К нам подошел человек из банды клонов французского Джима Моррисона.

— Где… — начал он.

— Вам налево, — ответила Флоранс.

— Спасибо, мадам, — вежливо поблагодарил парень, и банда устремилась в нужном им направлении. Один из них начал напевать: «Всадники грозы…»

— Ну, он и идиот, — сказал я. — Я имею в виду Жан-Мари. Как он может заявлять подобное? Что он запретит ввоз иностранной продукции? Во Франции собираются выращивать кокосы?

— Но во Франции действительно выращивают кокосы, — сказала Флоранс.

— Где, в гигантской подземной теплице, подогреваемой теплом ядерной энергии?

— Нет. Франции принадлежат несколько островов в Карибском море и Тихом океане.

— Это ее колонии?

— Нет, некоторые из них являются частью Франции, просто департаменты, как, например, Дордонь. Таким образом, у нас выращивают и кокосы, и бананы, и манго. И если уж быть к Жан-Мари справедливым, хотя я согласна, что он идиот, надо заметить, он говорит, что Франция и ее заморские территории, а к ним нужно добавить и издавна дружественные нам страны Западной Африки, могут самостоятельно обеспечить себя продовольствием. Знаешь, все-таки мы не ведем себя, как Англия. Франция до сих пор не признает, что утратила статус империи. Мы говорим, что против глобализации, но на самом деле мы и не прекращали этот процесс.

— О! — только и сказал я.

Выходит, у Жан-Мари была разработана четкая и убедительная стратегия. Вынужден признать, он славно поработал. Его шалости с ввозом британской говядины говорили о том, что недовольство французских фермеров заботят его меньше всего. Масштаб его лицемерия был сопоставим с его безразличием.

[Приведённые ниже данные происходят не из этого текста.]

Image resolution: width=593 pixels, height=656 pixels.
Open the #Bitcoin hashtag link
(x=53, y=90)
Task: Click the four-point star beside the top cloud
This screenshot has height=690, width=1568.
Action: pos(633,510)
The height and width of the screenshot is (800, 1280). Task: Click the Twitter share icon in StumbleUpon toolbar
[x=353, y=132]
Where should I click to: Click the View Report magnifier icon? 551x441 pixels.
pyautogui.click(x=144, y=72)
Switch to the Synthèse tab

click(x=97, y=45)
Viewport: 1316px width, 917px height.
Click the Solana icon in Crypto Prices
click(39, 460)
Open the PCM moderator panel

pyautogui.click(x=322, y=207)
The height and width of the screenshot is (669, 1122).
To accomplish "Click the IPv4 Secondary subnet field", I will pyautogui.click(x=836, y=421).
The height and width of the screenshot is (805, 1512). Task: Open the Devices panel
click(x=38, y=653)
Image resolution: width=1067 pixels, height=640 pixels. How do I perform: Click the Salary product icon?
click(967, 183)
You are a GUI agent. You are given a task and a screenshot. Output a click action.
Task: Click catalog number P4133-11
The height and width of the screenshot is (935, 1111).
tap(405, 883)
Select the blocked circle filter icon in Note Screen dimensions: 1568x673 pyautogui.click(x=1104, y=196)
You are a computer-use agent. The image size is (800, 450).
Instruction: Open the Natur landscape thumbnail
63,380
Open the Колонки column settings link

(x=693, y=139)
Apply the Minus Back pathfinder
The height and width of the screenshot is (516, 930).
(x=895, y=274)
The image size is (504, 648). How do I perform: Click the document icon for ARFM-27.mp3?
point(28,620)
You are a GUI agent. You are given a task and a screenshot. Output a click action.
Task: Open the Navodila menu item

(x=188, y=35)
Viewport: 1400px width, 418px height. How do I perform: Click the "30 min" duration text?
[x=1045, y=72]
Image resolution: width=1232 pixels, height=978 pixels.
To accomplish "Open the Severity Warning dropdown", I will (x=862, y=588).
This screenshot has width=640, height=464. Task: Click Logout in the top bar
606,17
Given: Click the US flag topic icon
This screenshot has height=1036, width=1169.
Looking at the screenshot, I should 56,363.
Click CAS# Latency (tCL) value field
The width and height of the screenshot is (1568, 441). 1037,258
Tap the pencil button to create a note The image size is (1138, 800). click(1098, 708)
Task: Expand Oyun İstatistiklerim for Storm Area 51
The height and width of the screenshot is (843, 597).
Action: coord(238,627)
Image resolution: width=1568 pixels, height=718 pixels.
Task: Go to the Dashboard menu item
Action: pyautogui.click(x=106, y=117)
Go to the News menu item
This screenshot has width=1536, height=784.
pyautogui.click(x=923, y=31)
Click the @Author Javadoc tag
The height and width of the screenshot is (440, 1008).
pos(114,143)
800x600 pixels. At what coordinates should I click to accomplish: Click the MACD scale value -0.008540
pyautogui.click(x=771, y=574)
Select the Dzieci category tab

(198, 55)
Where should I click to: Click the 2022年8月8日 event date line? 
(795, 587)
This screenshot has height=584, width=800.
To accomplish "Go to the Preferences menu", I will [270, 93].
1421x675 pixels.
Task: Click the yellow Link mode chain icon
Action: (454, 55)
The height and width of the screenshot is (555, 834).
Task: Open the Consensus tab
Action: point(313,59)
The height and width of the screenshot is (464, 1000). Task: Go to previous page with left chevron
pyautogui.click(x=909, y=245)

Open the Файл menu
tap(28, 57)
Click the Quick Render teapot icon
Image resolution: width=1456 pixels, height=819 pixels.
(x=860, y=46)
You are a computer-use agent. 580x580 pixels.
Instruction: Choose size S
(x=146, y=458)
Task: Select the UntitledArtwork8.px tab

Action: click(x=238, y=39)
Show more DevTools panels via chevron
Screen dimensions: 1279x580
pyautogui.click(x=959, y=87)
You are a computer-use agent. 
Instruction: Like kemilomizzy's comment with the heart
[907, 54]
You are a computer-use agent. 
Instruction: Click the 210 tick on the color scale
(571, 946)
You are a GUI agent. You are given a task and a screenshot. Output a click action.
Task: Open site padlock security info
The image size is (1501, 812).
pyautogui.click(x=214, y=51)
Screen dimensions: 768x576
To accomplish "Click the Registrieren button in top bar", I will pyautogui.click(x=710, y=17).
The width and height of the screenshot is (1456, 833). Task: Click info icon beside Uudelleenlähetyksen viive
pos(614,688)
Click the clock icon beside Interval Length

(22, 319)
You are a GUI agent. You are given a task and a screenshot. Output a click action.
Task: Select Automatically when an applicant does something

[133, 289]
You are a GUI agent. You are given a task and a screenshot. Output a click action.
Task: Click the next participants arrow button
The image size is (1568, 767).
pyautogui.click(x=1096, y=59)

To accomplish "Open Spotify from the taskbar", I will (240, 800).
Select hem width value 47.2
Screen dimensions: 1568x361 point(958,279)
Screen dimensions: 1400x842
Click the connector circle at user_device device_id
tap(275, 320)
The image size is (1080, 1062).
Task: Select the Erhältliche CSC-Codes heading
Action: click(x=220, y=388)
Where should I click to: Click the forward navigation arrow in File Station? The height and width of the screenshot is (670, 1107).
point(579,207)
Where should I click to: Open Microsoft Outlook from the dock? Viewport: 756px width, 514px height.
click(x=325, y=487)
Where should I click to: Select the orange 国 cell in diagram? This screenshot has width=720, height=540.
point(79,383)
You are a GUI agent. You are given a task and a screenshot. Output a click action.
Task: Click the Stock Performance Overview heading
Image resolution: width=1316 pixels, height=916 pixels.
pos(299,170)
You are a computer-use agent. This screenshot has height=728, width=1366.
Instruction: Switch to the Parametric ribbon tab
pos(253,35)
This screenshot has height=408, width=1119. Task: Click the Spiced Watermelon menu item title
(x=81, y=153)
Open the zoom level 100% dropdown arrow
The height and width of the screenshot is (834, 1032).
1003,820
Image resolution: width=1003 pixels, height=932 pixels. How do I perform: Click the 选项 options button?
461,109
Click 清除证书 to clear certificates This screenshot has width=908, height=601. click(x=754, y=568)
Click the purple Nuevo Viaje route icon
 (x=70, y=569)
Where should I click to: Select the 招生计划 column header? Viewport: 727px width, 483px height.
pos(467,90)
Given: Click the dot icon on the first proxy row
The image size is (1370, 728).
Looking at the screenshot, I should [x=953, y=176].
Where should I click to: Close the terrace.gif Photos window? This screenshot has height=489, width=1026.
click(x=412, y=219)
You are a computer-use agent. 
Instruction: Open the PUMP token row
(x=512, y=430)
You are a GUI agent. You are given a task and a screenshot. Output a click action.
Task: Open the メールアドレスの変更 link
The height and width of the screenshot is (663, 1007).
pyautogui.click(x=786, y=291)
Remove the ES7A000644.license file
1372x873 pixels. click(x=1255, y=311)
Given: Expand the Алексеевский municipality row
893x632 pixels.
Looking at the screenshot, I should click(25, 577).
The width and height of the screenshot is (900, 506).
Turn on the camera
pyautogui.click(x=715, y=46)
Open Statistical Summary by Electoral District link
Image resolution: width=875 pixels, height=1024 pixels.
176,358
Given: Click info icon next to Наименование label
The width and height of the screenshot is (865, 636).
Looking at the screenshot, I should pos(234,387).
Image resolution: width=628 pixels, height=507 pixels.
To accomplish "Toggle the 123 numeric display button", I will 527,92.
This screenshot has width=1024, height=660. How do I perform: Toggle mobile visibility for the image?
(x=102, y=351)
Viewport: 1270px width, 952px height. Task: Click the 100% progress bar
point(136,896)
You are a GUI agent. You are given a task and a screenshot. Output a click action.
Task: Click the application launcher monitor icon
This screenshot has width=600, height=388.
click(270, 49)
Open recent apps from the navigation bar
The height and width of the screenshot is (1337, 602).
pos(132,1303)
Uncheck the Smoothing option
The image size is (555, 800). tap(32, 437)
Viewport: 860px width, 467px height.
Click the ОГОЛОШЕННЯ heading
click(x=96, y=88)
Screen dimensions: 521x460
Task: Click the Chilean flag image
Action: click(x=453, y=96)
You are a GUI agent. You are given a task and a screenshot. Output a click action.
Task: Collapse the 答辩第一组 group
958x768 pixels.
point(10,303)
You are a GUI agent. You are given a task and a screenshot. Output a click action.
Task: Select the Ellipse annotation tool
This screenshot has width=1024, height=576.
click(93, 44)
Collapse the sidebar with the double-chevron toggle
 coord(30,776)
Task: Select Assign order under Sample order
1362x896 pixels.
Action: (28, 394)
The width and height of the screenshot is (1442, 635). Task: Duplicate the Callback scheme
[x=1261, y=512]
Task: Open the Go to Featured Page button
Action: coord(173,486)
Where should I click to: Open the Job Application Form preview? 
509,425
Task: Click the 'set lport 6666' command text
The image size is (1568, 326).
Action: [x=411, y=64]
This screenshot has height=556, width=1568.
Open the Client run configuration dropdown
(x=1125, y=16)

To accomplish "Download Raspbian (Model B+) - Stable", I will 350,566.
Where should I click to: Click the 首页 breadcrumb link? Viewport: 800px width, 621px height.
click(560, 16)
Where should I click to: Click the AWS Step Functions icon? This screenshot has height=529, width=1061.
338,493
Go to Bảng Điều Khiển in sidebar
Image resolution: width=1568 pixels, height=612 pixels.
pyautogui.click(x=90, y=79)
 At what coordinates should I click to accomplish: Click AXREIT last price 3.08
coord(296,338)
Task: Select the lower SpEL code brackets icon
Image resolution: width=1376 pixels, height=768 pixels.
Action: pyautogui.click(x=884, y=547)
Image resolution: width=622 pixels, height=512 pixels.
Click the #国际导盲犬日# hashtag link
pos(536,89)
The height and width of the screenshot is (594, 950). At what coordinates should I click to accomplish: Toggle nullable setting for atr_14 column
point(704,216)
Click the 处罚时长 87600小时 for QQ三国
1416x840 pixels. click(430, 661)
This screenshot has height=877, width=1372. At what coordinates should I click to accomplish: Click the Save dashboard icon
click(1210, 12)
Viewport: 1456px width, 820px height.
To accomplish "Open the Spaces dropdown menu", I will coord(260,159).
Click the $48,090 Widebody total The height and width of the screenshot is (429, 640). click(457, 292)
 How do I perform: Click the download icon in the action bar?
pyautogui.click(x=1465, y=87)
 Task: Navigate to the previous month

Но наверняка в избирательной кампании моего бывшего шефа была какая-нибудь брешь.

— А что насчет икры? Ведь она приходит сюда из Ирана или России, так?

— Думаю, во Франции уже есть свои фермы по выращиванию осетровых, — ответила Флоранс. — Конечно, его предложения никогда не увидят свет, но звучит интересно. Из лозунгов Жан-Мари становится понятно, что Франция с большим удовольствием будет получать продукцию от собственных колоний, нежели чем покупать у соседних стран. На самом деле мне в голову пришел только один продукт, который он не сможет раздобыть на территории Франции. Я, конечно, не говорю о таких специфичных товарах, как русская водка или канадский кленовый сироп. Так вот, этот продукт — чай.

— Ну, конечно, чай! Это же так логично!

— Да, чай в основном идет из бывших колоний Англии, верно? Какое-то количество выращивается во Вьетнаме, который когда-то был нашей колонией, но масштабы все равно не те.

— Значит, Элоди была права. Чай станет наркотиком.

— Элоди?

— Это дочь моего босса. — Флоранс заинтересовалась этим персонажем, но я-то знал, что у нее нет ни малейшего шанса узнать что-либо, кроме уже открывшегося ей факта о существовании этой девицы. — Я хотел сказать, что, стань Жан-Мари президентом, французам запретят пить чай. Это будет караться законом строже, чем курение травки. Люди будут изготавливать значки в форме чайного листа, и Англия станет своего рода Амстердамом, куда французские наркоманы будут приезжать за своей порцией кайфа, который способен подарить только лапсан соучон.